● Brief
Could you set down only the lines from the one including "How do I perform: Show" to the end of the records below, inclusive and exact, leaving pictures out?

Stored records
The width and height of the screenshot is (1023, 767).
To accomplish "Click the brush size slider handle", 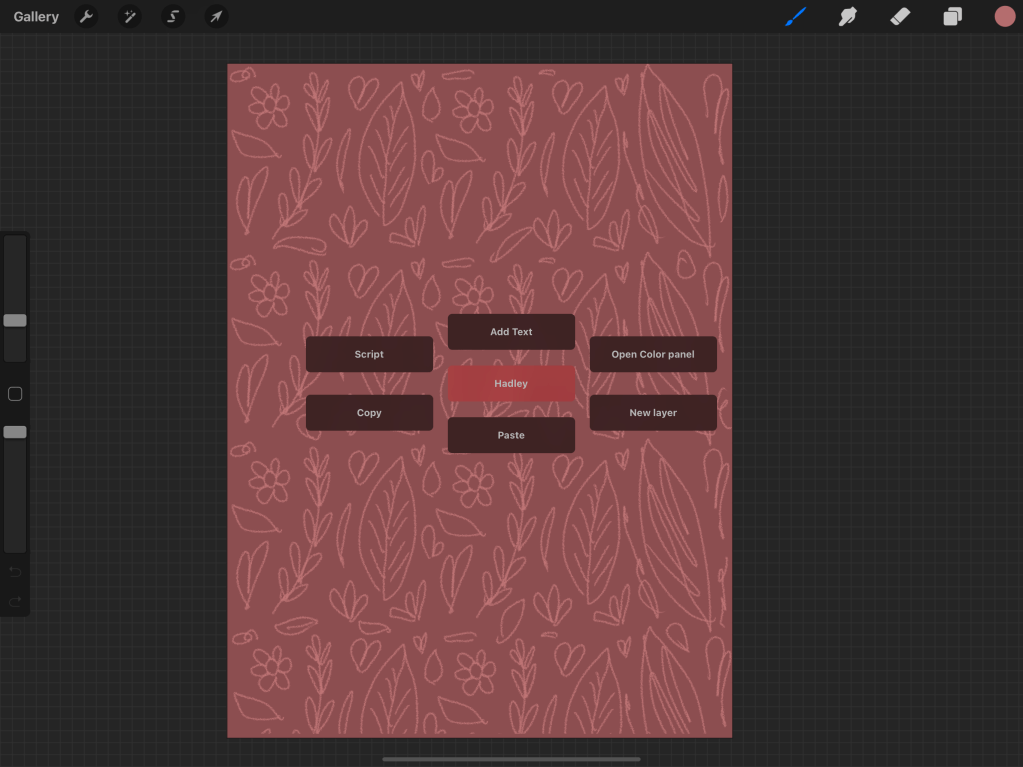I will click(15, 321).
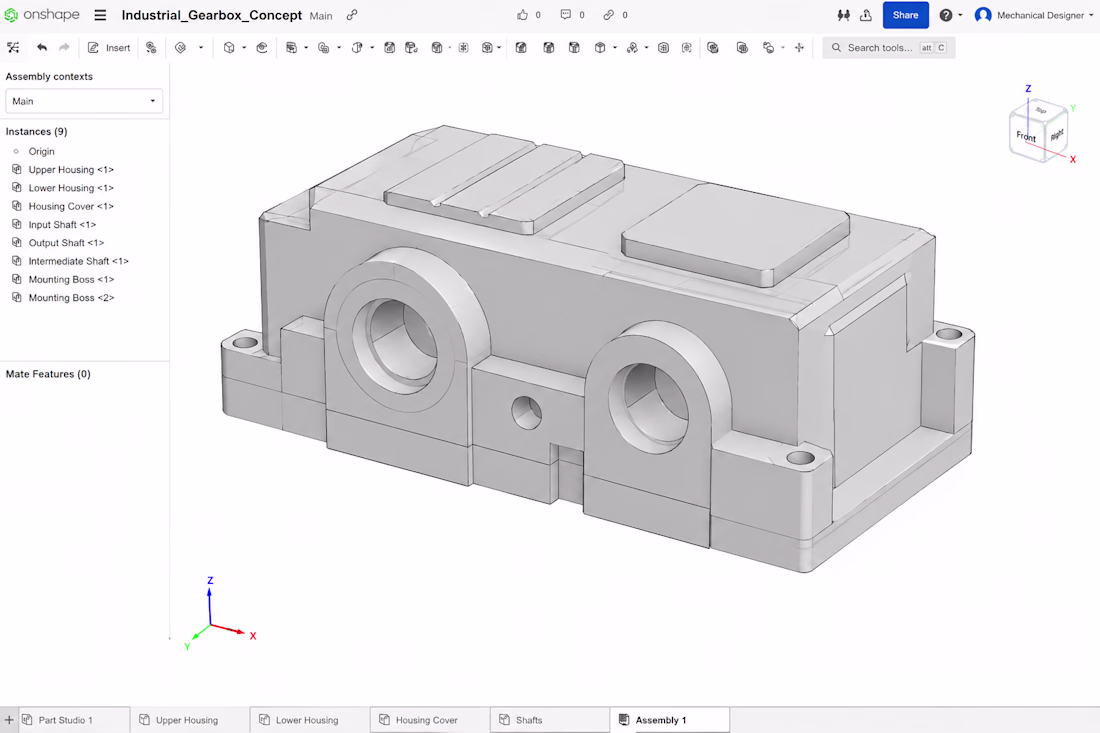Click the Insert button
The image size is (1100, 733).
[109, 48]
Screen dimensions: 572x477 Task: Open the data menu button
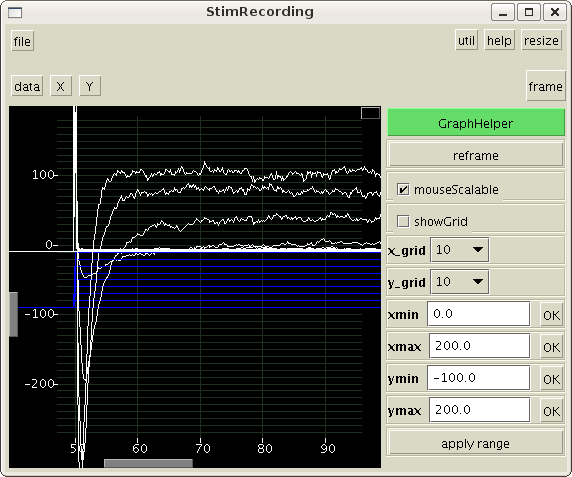[x=27, y=86]
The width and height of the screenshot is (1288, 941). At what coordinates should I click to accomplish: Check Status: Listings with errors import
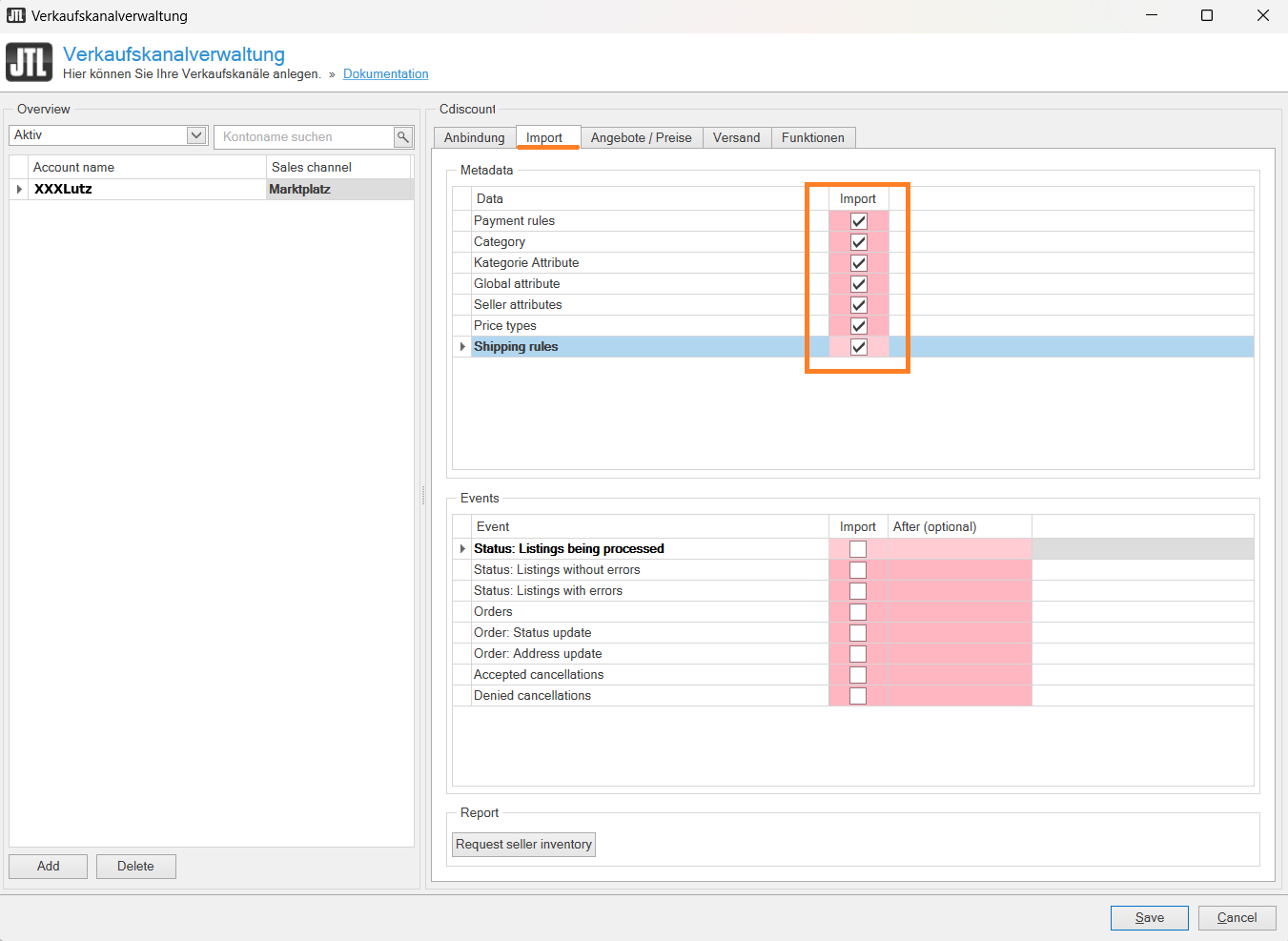(x=858, y=591)
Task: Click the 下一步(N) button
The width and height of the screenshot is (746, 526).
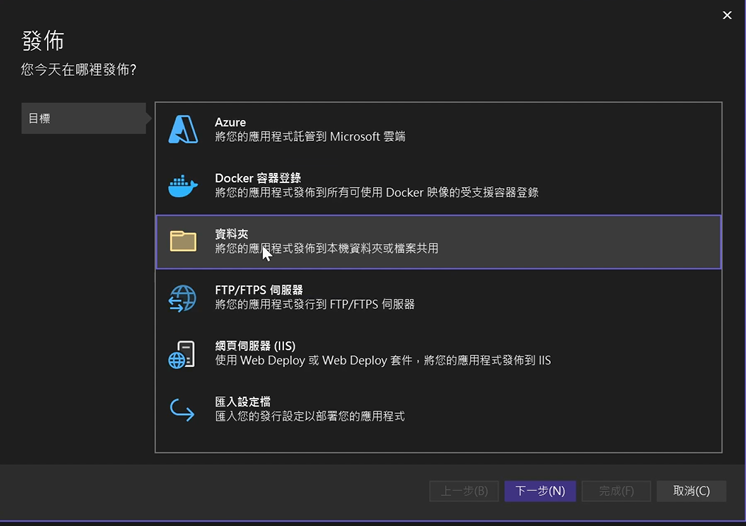Action: click(540, 491)
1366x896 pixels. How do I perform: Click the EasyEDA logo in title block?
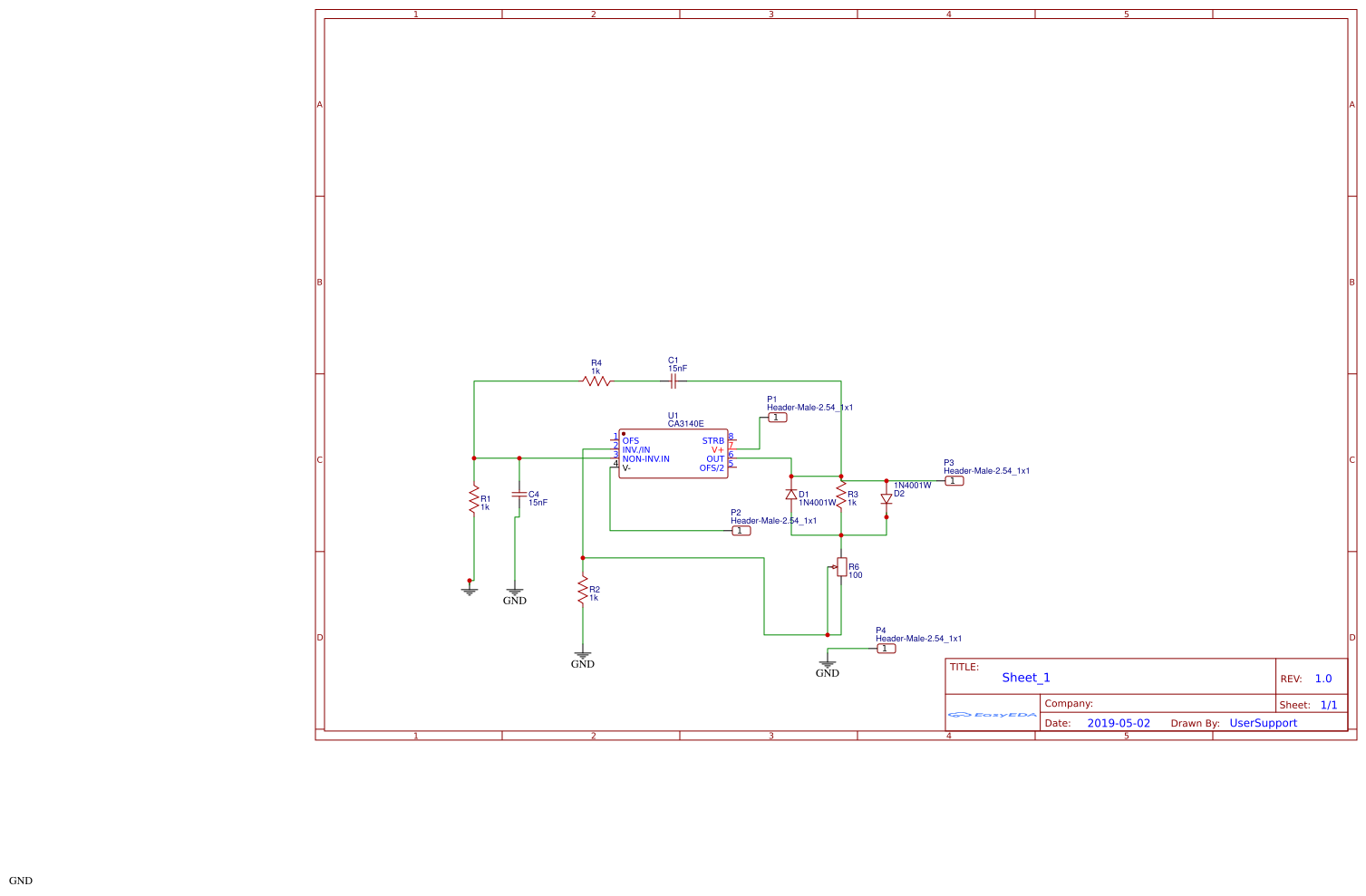coord(990,715)
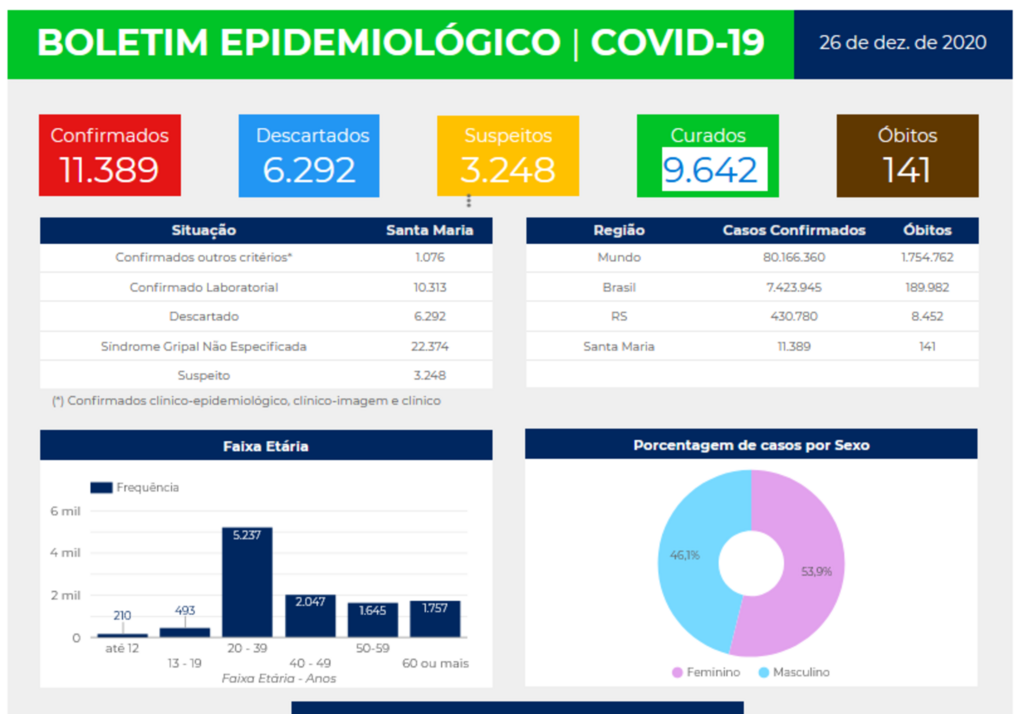Select the red Confirmados card
Image resolution: width=1024 pixels, height=714 pixels.
click(109, 155)

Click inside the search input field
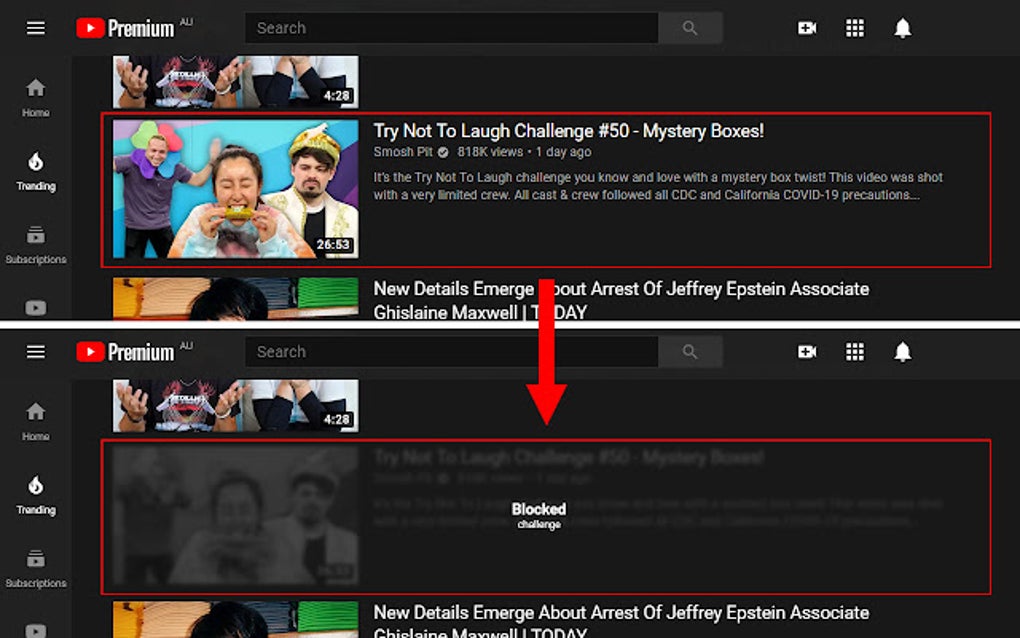tap(450, 28)
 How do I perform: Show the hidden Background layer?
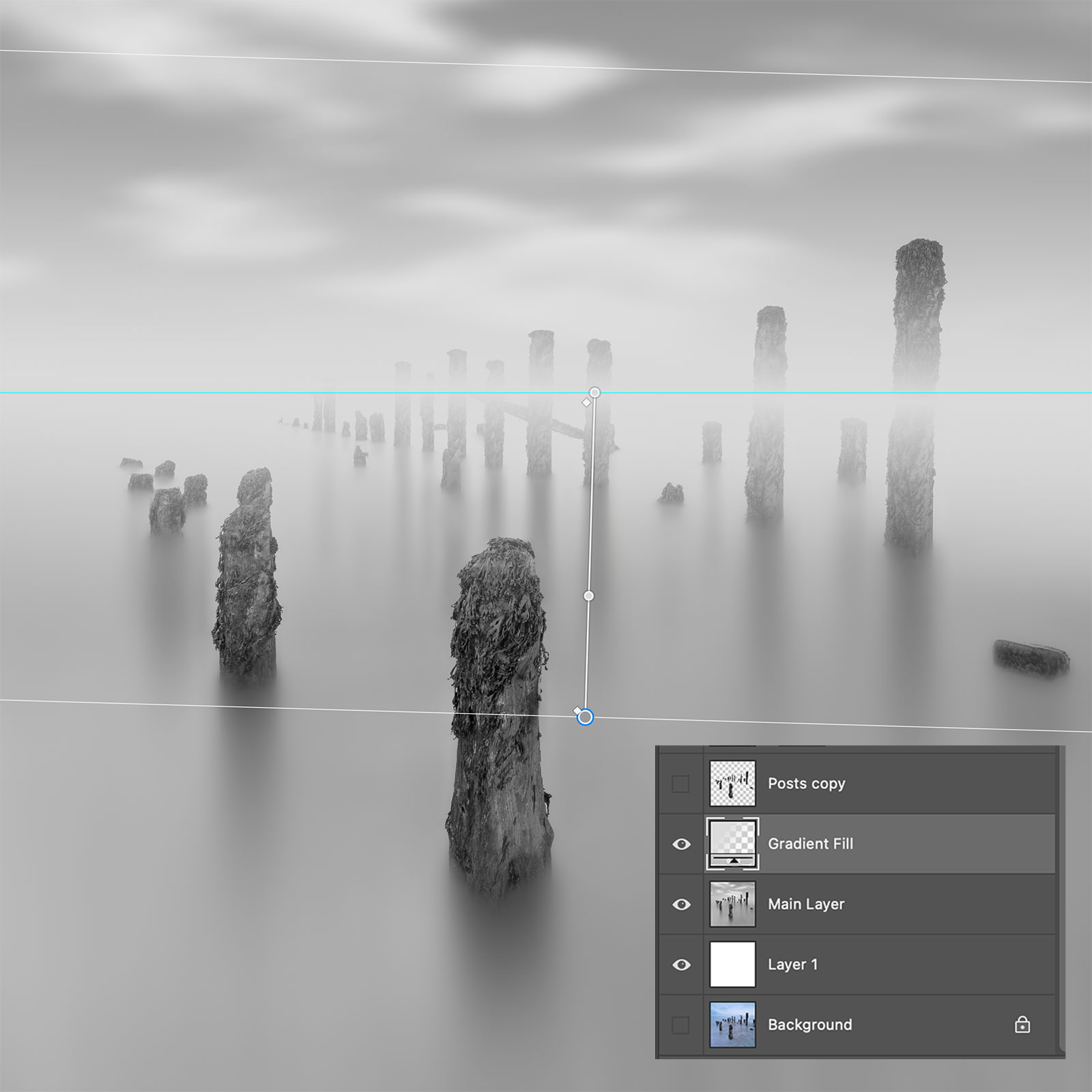tap(680, 1024)
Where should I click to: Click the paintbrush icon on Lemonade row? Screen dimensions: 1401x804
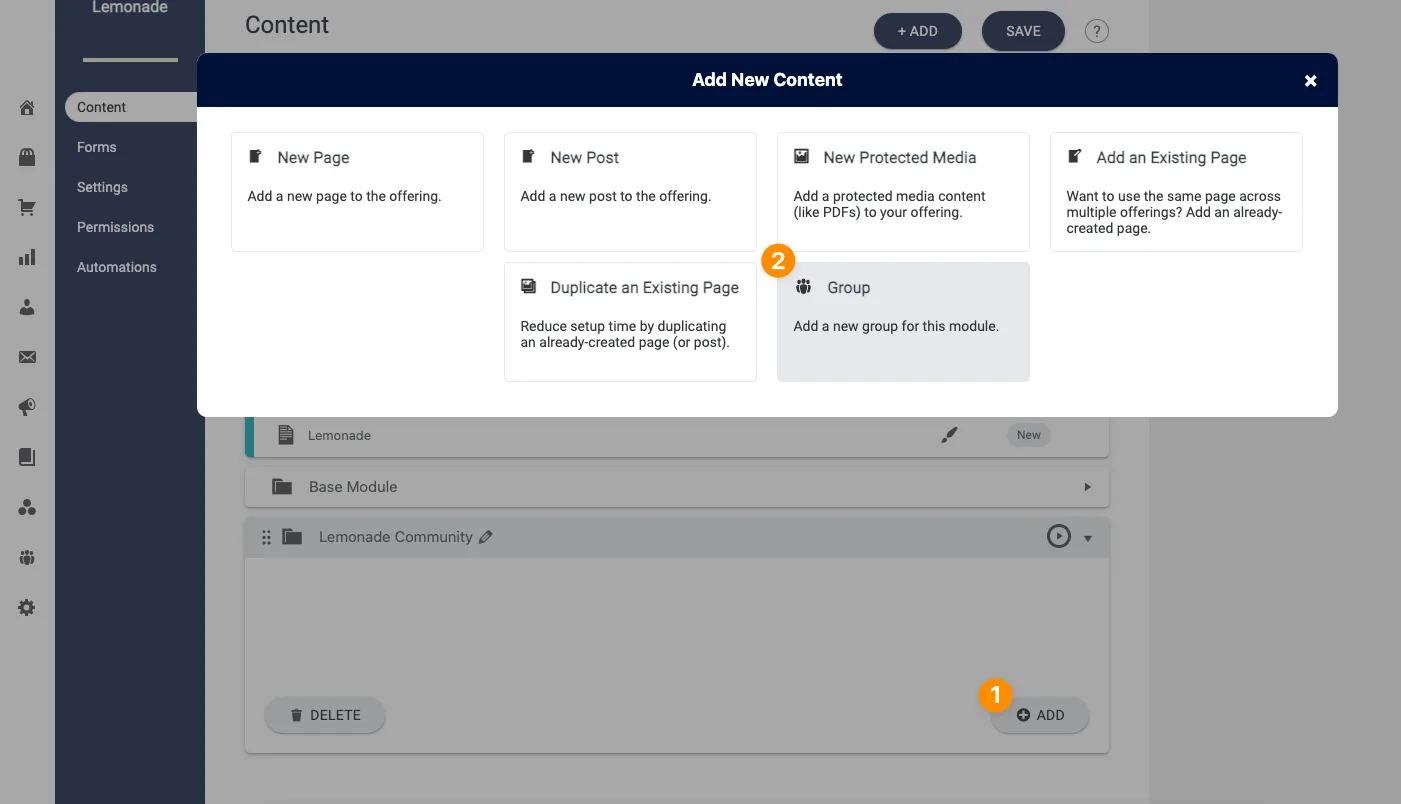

● Written reply
 How do I perform: Show the hidden Background layer?
tap(680, 1024)
Where should I click to: Click the paintbrush icon on Lemonade row? Screen dimensions: 1401x804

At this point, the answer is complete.